Non-Fiction Book Club to Discuss – "The Fiery Trial: Abraham Lincoln and American Slavery" by Eric Foner - Thursday, February 7, 2013 at 6:30PM
In honor of Lincoln’s Birthday, and in recognition of the recent Steven Spielberg film Lincoln starring Daniel Day Lewis, the Non-Fiction book club will discuss on Thursday, February 7, 2013 at 6:30PM the 2011 Pulitzer Prize winning history book The Fiery Trial: Abraham Lincoln and American Slavery by Eric Foner.
From the bookjacket:
“In this landmark work of deep scholarship and insight, Eric Foner gives us the definitive history of Lincoln and the end of slavery in America. Foner begins with Lincoln’s youth in Indiana and Illinois and follows the trajectory of his career across an increasingly tense and shifting political terrain from Illinois to Washington, D.C. Although “naturally anti-slavery” for as long as he can remember, Lincoln scrupulously holds to the position that the Constitution protects the institution in the original slave states. But the political landscape is transformed in 1854 when the Kansas-Nebraska Act makes the expansion of slavery a national issue.
A man of considered words and deliberate actions, Lincoln deftly navigates the dynamic politics of antislavery, taking measured steps, often along a path forged by abolitionists and radicals in his party. Lincoln rises to leadership in the new Republican Party by calibrating his politics to the broadest possible antislavery coalition. As president of a divided nation and commander in chief at war, displaying a similar compound of pragmatism and principle, Lincoln finally embraces what he calls the Civil War’s “fundamental and astounding” result: the immediate, uncompensated abolition of slavery and recognition of blacks as American citizens.

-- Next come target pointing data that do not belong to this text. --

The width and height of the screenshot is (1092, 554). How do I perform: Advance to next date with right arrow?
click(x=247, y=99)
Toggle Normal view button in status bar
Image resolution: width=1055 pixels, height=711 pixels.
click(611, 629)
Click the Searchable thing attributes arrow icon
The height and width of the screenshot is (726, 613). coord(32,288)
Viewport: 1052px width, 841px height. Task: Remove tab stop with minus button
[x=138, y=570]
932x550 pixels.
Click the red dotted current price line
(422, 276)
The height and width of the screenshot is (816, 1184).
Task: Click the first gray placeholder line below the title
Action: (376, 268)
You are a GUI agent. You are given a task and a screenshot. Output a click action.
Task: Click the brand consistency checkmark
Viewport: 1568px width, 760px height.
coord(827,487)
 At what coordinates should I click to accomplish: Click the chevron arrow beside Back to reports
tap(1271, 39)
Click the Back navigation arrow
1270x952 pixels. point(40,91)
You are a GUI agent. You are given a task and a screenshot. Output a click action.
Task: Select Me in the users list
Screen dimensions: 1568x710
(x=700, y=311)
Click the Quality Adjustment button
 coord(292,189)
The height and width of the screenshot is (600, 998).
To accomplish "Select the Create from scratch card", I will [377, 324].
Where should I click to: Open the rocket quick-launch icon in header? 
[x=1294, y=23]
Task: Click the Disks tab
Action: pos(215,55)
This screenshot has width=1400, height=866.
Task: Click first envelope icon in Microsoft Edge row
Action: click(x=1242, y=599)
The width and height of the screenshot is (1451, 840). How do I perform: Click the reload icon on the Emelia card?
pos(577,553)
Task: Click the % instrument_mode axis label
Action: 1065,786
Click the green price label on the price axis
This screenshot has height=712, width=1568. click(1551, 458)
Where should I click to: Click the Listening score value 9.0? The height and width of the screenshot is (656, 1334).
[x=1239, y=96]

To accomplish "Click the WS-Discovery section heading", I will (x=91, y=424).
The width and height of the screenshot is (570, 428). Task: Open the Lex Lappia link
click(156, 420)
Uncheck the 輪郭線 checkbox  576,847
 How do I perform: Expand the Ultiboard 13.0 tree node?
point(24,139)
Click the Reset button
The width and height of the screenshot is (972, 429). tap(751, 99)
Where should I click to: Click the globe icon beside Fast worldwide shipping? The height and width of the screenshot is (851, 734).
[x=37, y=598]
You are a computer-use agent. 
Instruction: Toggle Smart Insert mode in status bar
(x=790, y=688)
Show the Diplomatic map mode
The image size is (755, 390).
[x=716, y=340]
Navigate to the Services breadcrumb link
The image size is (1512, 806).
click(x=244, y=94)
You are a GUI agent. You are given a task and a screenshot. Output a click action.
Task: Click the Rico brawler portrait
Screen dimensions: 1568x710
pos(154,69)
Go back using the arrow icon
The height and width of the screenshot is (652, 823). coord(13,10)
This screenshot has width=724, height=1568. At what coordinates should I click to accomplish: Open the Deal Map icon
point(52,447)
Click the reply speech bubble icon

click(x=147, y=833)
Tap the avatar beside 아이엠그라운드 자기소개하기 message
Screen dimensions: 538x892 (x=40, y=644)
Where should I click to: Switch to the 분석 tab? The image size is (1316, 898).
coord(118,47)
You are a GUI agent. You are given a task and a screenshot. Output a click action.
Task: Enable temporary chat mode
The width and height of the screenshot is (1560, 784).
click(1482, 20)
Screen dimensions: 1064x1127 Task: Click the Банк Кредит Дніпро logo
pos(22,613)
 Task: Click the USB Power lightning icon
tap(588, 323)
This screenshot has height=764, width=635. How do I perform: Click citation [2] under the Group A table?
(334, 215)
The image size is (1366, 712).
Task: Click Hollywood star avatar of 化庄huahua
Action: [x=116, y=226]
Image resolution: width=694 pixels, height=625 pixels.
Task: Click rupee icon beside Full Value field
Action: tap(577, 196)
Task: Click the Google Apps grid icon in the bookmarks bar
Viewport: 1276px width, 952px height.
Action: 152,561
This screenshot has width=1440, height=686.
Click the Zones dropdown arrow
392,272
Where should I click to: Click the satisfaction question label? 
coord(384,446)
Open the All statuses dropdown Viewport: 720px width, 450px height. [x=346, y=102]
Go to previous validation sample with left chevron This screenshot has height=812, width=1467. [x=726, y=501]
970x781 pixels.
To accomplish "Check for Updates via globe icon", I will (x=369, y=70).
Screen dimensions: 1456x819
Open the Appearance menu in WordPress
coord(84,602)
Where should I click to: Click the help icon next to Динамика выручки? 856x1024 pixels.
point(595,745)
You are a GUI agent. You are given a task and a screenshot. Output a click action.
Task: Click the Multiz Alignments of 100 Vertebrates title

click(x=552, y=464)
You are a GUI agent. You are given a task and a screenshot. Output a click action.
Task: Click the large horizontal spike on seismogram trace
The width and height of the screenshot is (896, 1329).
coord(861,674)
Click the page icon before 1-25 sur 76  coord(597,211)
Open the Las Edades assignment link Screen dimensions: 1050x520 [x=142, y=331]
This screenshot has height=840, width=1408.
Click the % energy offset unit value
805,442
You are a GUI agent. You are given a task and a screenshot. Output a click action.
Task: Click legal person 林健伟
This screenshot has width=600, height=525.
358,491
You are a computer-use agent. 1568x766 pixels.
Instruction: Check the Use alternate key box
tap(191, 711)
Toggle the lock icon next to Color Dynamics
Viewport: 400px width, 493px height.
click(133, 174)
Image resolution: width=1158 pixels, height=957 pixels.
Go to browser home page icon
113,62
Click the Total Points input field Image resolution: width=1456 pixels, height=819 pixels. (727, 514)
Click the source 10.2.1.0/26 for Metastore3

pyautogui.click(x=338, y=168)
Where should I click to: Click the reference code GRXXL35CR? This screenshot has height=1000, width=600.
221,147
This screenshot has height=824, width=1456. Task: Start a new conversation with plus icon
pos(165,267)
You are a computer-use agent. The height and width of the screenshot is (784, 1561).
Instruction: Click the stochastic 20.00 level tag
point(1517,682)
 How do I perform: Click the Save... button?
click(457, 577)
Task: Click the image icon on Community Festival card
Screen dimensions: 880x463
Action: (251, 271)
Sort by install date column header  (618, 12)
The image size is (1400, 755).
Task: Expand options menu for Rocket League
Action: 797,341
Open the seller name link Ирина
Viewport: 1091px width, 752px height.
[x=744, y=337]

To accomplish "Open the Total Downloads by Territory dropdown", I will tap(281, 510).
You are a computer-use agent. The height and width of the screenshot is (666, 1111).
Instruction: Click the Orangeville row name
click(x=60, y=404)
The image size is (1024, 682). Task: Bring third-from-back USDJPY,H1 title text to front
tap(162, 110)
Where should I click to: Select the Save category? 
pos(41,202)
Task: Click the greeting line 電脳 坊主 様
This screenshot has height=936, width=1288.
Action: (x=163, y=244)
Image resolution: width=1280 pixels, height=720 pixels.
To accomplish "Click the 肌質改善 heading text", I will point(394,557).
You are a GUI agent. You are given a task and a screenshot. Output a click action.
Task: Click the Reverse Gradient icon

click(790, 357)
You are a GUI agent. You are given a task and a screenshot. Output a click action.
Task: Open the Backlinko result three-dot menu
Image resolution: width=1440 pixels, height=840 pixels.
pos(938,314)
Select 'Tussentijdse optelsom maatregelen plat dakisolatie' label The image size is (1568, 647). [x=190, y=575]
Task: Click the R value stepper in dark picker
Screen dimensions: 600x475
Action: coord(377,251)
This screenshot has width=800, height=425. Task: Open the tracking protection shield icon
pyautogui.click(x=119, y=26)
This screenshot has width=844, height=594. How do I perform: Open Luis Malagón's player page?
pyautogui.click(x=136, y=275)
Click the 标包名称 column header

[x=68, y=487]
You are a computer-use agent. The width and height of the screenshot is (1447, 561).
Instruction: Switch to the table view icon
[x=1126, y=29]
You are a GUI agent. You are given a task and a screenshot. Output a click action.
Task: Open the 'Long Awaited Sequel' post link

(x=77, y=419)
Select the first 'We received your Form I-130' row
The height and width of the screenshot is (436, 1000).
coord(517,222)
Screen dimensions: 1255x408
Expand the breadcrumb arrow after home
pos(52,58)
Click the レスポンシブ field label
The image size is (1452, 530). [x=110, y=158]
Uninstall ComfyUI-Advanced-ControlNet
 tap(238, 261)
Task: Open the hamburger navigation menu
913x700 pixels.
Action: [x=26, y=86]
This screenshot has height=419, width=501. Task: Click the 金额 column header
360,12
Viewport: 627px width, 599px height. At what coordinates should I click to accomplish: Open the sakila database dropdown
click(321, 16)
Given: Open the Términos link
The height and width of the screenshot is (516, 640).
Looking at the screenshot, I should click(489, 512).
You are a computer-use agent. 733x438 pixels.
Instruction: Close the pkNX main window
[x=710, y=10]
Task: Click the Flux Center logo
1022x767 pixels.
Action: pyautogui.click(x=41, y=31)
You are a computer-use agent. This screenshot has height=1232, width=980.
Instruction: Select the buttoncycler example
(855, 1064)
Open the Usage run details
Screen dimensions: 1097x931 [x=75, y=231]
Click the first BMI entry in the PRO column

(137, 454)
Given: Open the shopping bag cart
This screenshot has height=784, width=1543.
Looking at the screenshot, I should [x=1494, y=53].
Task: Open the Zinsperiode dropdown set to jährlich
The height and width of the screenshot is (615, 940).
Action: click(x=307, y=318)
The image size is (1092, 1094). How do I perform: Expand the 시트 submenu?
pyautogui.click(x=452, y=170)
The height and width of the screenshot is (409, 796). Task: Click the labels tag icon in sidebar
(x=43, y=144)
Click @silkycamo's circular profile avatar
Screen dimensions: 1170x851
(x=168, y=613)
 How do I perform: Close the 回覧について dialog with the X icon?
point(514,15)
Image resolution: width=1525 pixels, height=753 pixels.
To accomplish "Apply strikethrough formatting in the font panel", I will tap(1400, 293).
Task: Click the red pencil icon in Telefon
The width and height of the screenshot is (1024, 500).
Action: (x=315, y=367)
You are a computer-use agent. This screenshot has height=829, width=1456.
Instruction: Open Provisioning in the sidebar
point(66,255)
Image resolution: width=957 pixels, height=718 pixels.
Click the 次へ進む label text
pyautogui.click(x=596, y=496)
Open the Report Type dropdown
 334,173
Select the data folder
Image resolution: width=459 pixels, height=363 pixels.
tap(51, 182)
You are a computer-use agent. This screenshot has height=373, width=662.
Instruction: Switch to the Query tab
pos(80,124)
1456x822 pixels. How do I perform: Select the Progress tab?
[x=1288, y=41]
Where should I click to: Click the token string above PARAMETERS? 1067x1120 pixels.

Foner’s Lincoln emerges as a leader, one whose greatness lies in his capacity for moral and political growth through real engagement with allies and critics alike. This powerful work will transform our understanding of the nation’s greatest president and the issue that mattered most.”
About the Author:
Eric Foner is DeWitt Clinton Professor of History at Columbia University and author of many acclaimed works on the Civil War period, including the groundbreaking Free Soil, Free Labor, Free Men. His history of Reconstruction, still the standard, won the Los Angeles Times Book Award for History, the Bancroft Prize, and the Parkman Prize. He is a past president of the American Historical Association, the Organization of American historians, and the Society of American Historians.